Women and men receive equal pay for work of equal value

Explanation

Equal pay in Australia is the principle that women and men should be paid the same for the same or comparable work, regardless of their gender. It has been a legal requirement since the Conciliation and Arbitration Commission's landmark 1969 Equal Pay Case (which extended equal pay for equal work to women in male-dominated occupations) and the 1972 National Wage Case (which extended equal pay for work of equal value to women in female-dominated occupations).

Equal pay law operates through several instruments. The Sex Discrimination Act 1984 prohibits direct and indirect discrimination in pay. The Fair Work Act 2009 includes provisions for equal remuneration orders that can be made by the Fair Work Commission. The Workplace Gender Equality Act 2012 requires non-public sector employers with 100 or more employees to report annually on gender equality indicators including the gender pay gap, with public reporting of individual employer gaps from early 2024.

Despite these protections, a gender pay gap persists.
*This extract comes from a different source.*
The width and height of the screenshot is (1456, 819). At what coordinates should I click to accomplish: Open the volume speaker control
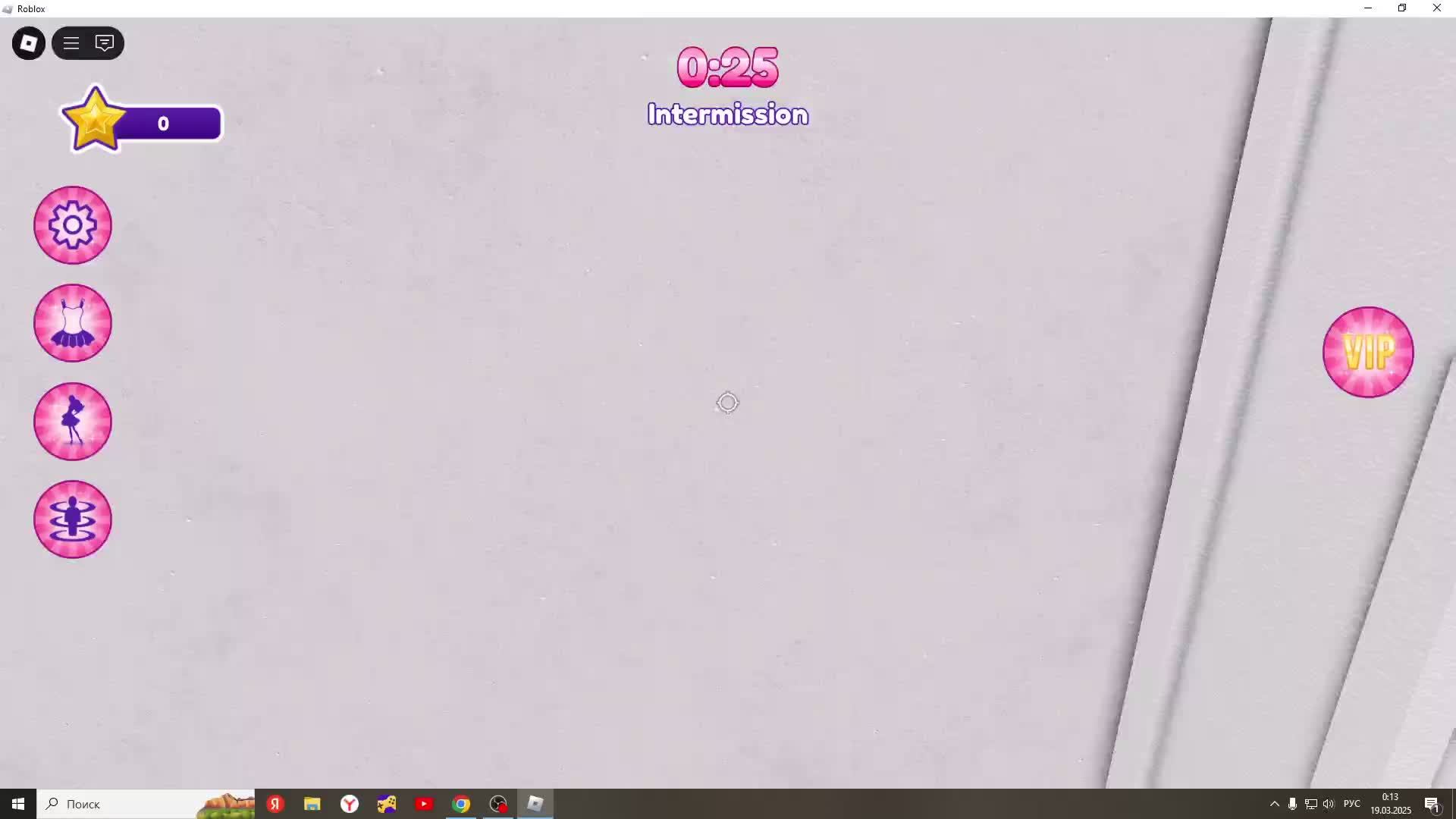1329,804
The Australian Bureau of Statistics measure of the full-time gender pay gap was 12.0 per cent in November 2024, with women's full-time average weekly earnings 178 dollars less than men's. Including part-time work and bonuses, the Workplace Gender Equality Agency total-remuneration gap was 21.7 per cent in 2024. Drivers include occupational segregation (women concentrated in lower-paid sectors like care and retail), career interruptions for parenting and caring, and discrimination in promotions and pay-setting.

Recent reforms address several of these drivers. The Albanese government's Secure Jobs, Better Pay Act 2022 strengthened equal-pay provisions in the Fair Work Act, expanded multi-employer bargaining (particularly in feminised sectors like early childhood education and aged care), and prohibited pay secrecy clauses. Employer pay-gap disclosure from 2024 has prompted substantial corporate responses. Aged care sector workers received a 15 per cent wage increase from the Fair Work Commission in 2022 to 2024 specifically addressing the historical undervaluation of feminised care work. The federal Paid Parental Leave expansion to 26 weeks by July 2026 and the addition of superannuation on government-funded parental leave from July 2025 also aim to narrow the lifetime gap.

Why this matters for your test

Equal pay law has narrowed the gender pay gap substantially since the 1969 case, and recognising the WGEA reporting framework plus current reforms helps new citizens understand pay decisions in their own workplaces.